With Communications Minister Yoshihide Suga publicly ordering NHK to intensify news coverage of the North Korean abduction issue on international shortwave radio broadcasts, trust in the Japanese public broadcaster’s content is likely to slip.

Consider that between January to September 2006, of NHK’s 2,000 stories on North Korea, at least 700 were on abductees.

To order an increase on this figure appears excessive.

But it seems the government is determined to push this agenda, even at the expense of NHK’s ability to function as a respected global news service, a service that introduces an Asian perspective into the Western-dominated media sphere, much like Al-Jazeera has done for the Middle East.

For many media experts such a government move outside a time of war is extremely worrying.

Reporters Sans Frontieres’ Vincent Brossel says government pressure like this — combined with recent acts of violence by rightwing groups against the media and politicians, and the closed kisha club system — is the reason Japan’s press freedom index ranking has fallen in the past year. Indeed, RSF ranks Japan at 51 out of 168 countries.

“By law, the government can do it (order NHK), so the law must be changed,” Brossel says. “The independence of the public media is a crucial point in a democratic country.”

Doshisha University Professor of Journalism and Mass Communications Kenichi Asano is more firm.

“This is a very serious government action. It’s one of the most dangerous. I have to say that NHK did not resist, did not protest at all.

“NHK admitted that the Ministry of Telecommunications already proposed or asked them to report the abductions cases in 2003. They admitted that they influenced NHK.”

There have also been other well-reported incidents that bring into question NHK’s independence from political interference.

At the beginning of last year, it was revealed that senior NHK officials had in 2001 met with then deputy chief cabinet secretary and current Prime Minister Shinzo Abe.

Together with LDP lawmaker Shoichi Nakagawa, they told NHK to delete part of a television program scheduled for airing the next day. The program was partially censored.

NHK management has also previously stated that it is “normal practice” for the content of potentially controversial programs to be discussed in advance with selected politicians.

This does not bode well for the independent and impartial reputation that NHK has striven to achieve since it was established.
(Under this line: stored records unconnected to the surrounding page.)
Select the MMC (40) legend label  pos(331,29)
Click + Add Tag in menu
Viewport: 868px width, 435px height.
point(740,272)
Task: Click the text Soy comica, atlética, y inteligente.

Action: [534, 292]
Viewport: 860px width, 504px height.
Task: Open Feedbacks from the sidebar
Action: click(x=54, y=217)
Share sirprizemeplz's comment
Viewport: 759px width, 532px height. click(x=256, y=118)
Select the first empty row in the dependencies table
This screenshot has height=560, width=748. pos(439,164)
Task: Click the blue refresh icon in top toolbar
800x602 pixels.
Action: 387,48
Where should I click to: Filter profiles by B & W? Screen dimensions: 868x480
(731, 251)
It also severely undermines those journalists and editors working diligently under the NHK banner.

“This (order by the communications minister) is against Article 21 of the Constitution because this article prohibits any kind of censorship, and free expression is protected in the Constitution without any conditions,” Asano says.
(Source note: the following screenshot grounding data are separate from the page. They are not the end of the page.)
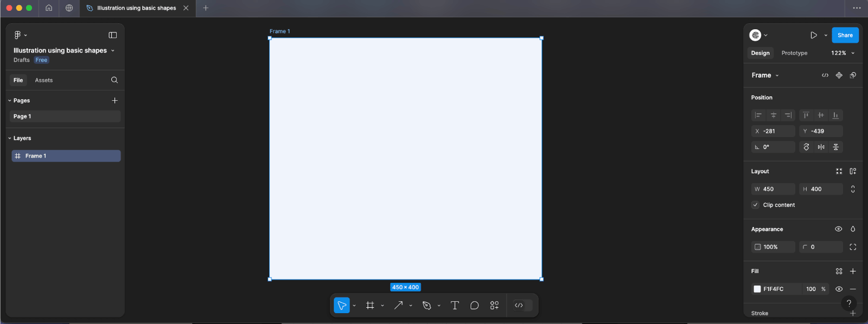The height and width of the screenshot is (324, 868).
Task: Search layers with the magnifier icon
Action: point(114,80)
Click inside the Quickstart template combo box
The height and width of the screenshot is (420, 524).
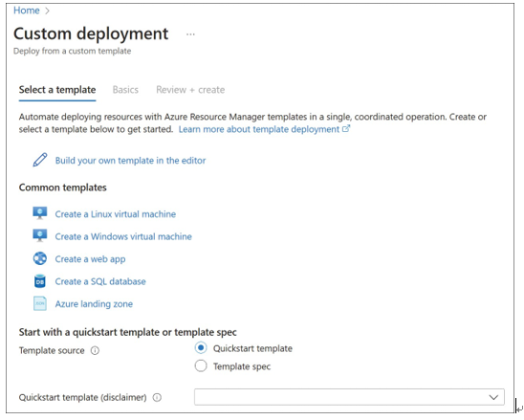click(349, 397)
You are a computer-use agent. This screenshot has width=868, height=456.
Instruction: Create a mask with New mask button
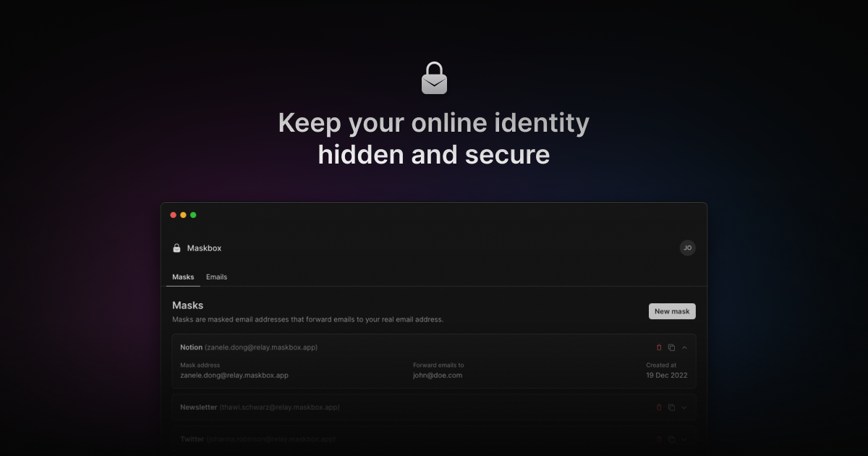(672, 311)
“Some people say there is a law (to check this) so it’s okay, but this law doesn’t consider the possibility of the government directly influencing any program on any issues. If this were the BBC, (journalists) would fight this together. It’s not happening here at all.”
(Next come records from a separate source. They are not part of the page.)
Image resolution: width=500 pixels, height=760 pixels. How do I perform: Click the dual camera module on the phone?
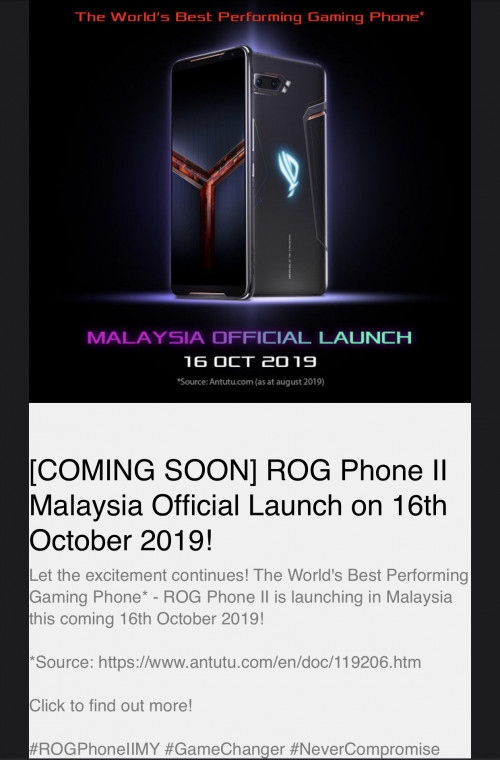(x=272, y=83)
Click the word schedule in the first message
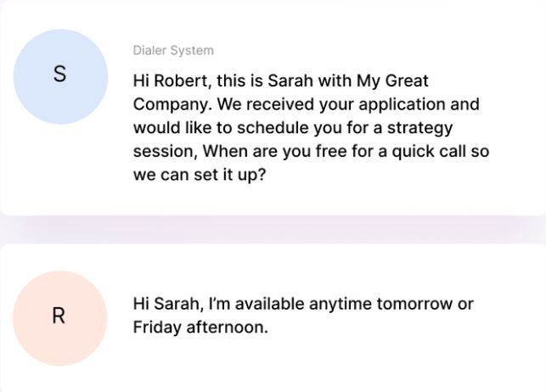546x392 pixels. [273, 127]
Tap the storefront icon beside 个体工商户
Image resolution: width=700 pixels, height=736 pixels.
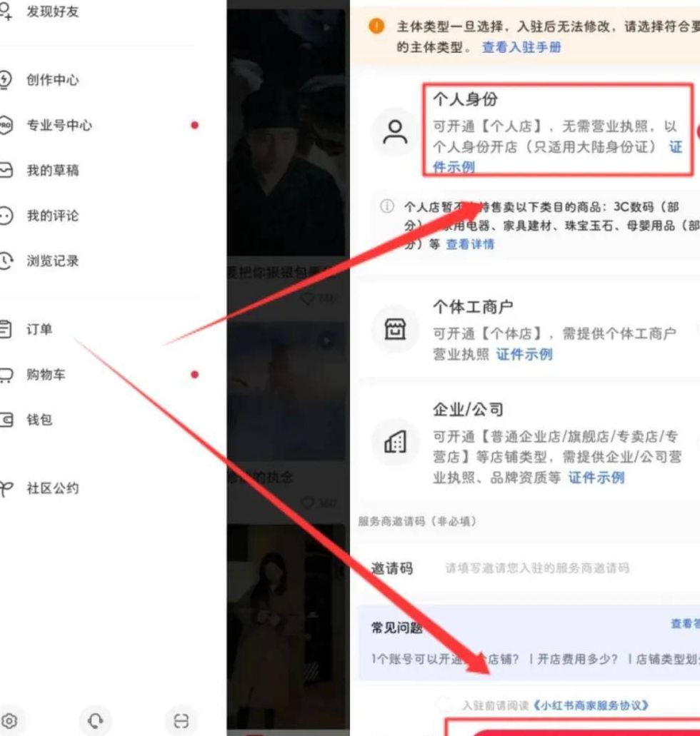tap(394, 330)
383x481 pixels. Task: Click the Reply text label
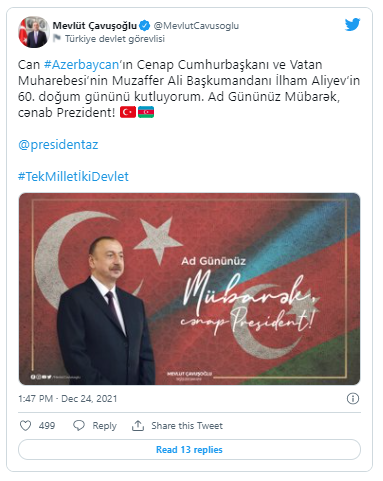(104, 426)
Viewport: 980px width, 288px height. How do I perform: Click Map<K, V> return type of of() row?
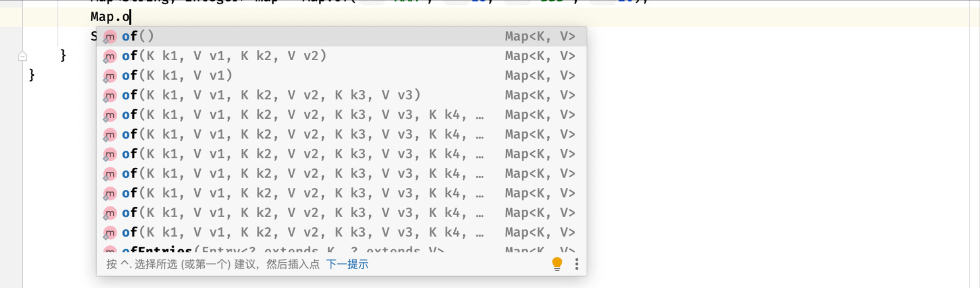coord(540,37)
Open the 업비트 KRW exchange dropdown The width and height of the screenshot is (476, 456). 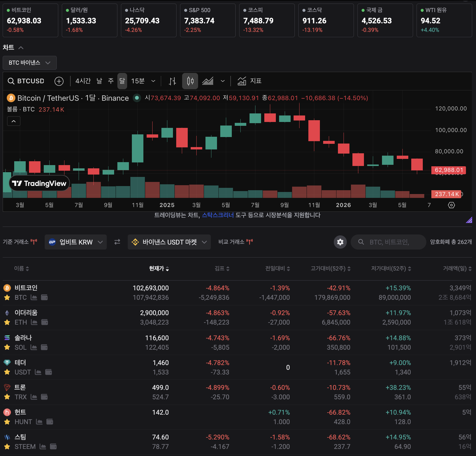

When asked to comment on the themes to be covered in this article, NHK spokespersons declined, saying they were “too busy” at the moment. This reaction is surprising given that it is a public broadcaster with an obligation to be accountable for all its actions.

Of course, NHK is not alone is suffering from claims of political bias. Australia’s ABC is often criticized — mainly by rightwing commentators and the ruling Liberal party — as being too leftwing or antigovernment.

There are also concerns that the Howard administration is trying to influence the broadcaster’s independent culture and reign in government criticism by handpicking board members that are critical of the ABC.

Meanwhile, Britain’s BBC has historically been the target of political agendas. During World War II, the government and military both sought to use the broadcaster to counter German broadcasts with propaganda of their own.

However, and this comparison is instructive for NHK and the LDP, the BBC management took the position that, “in the long run, a trusted news source for audiences at home and abroad would be a more potent weapon.”

They were proven right. It was this policy and attitude that has made the BBC perhaps the most trusted international news service in the world.

Even Hitler’s cronies are alleged to have listened to the BBC because they could not trust their own news service.

Another edifying example of the differences between the broadcasters is the aftermath of the Hutton Report in 2004.

Hutton investigated BBC claims that the government “sexed-up” reports on Iraq’s military capabilities before the invasion and the tragic death of the BBC source for these reports, weapons expert Dr. David Kelly, who took his own life.

When the inquiry determined the BBC’s accusations to be unfounded, the BBC’s chairman, Gavyn Davies, its director general, Greg Dyke, and the journalist at the center of the allegations, Andrew Gilligan, all resigned.

Subsequently, many BBC staff and journalists took out a full page advertisement in The Daily Telegraph expressing their support for Greg Dyke.

It is hard to imagine such passion flowing from NHK, but Asano and many others are firm believers that NHK should follow the BBC’s example.

“I think NHK is kind of the middle of Japanese society, you know, so we have to democratize Japan. If NHK changes, our society will change too. So we have to watch NHK and protest.”

One only hopes that the LDP and NHK will quickly realize the irony and self-defeat of broadcasting propaganda into North Korea, that most rigid state of them all.